Let’s look ahead a couple of chapters at the Core Location stuff. The controller (WhereamiAppDelegate) creates and takes ownership of a CLLocationManager (locationManager). The locationManager is then given a delegate, the instance of WhereamiAppDelegate that owns it. If (for sake of discussion) the locationManager retained its delegate, the locationManager would own the WhereamiAppDelegate and the WhereamiAppDelegate would own the locationManager. These objects could never be deallocated.
Why? An application is essentially a graph of objects with relationships to each other; the application’s behavior is defined by the messaging that goes on between these objects. When an object is no longer needed, it is unlinked from this graph and its memory returned to the heap.

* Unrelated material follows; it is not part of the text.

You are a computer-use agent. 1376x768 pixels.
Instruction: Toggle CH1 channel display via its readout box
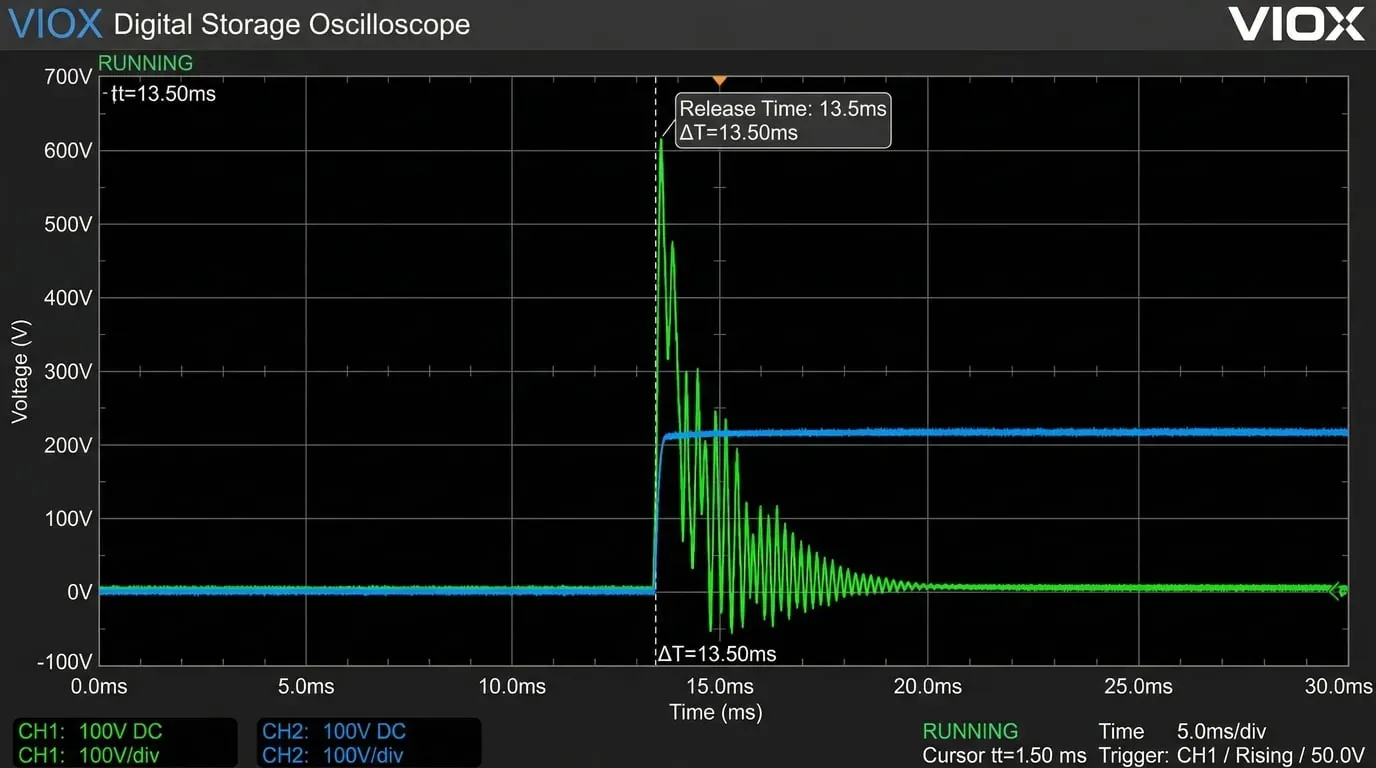pos(122,742)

Let’s say the WhereamiAppDelegate is unlinked from the object graph that makes up your application. You would think, then, that this WhereamiAppDelegate would be deallocated because no other objects can access it anymore. And by deallocating the WhereamiAppDelegate, it would release its locationManager causing the locationManager to be deallocated as well. This makes sense, because we’re unlinking these objects from the rest of the application because we don’t want to use them anymore.

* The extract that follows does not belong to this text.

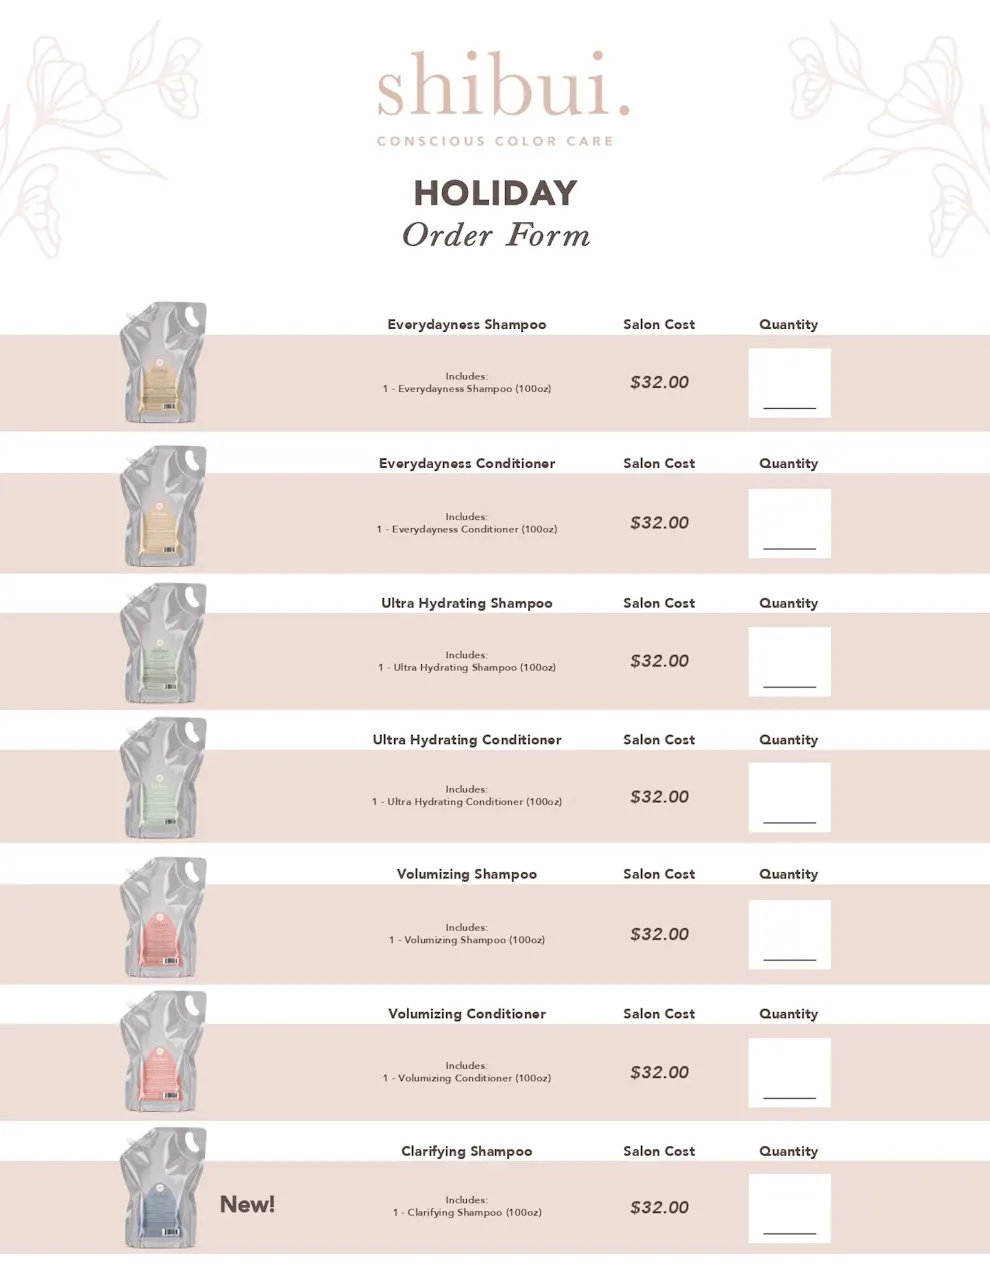990x1281 pixels.
Task: Click the shibui logo at top
Action: pyautogui.click(x=503, y=85)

However, the locationManager took ownership of the WhereamiAppDelegate. The WhereamiAppDelegate still exists because the locationManager told it to stick around. The locationManager can send messages to the WhereamiAppDelegate and the WhereamiAppDelegate can send messages to the locationManager. However, these objects are completely unlinked from the rest of the application’s objects and can’t have an effect on the application anymore because they can only talk to each other. They’re the nerdy kids at the far end of the cafeteria - they’re keeping each other entertained, but no one else cares.
If the WhereamiAppDelegate was not retained by the locationManager, when the WhereamiAppDelegate was unlinked from the object graph, it would be deallocated (it was only owned by the object that was unlinking it). In turn, it would cause the locationManager to be deallocated. And that’s good; these objects weren’t going to be used by the application anymore.
So, assign-only is used in situations where you are giving an object a pointer to the object that owns it. While there are other situations where using assign may be useful, this is the big one. Drawing an object graph of your application is helpful in this situation. Run through that object graph and figure out what would happen, giving the relationships between the objects, if one of these objects were to be unlinked.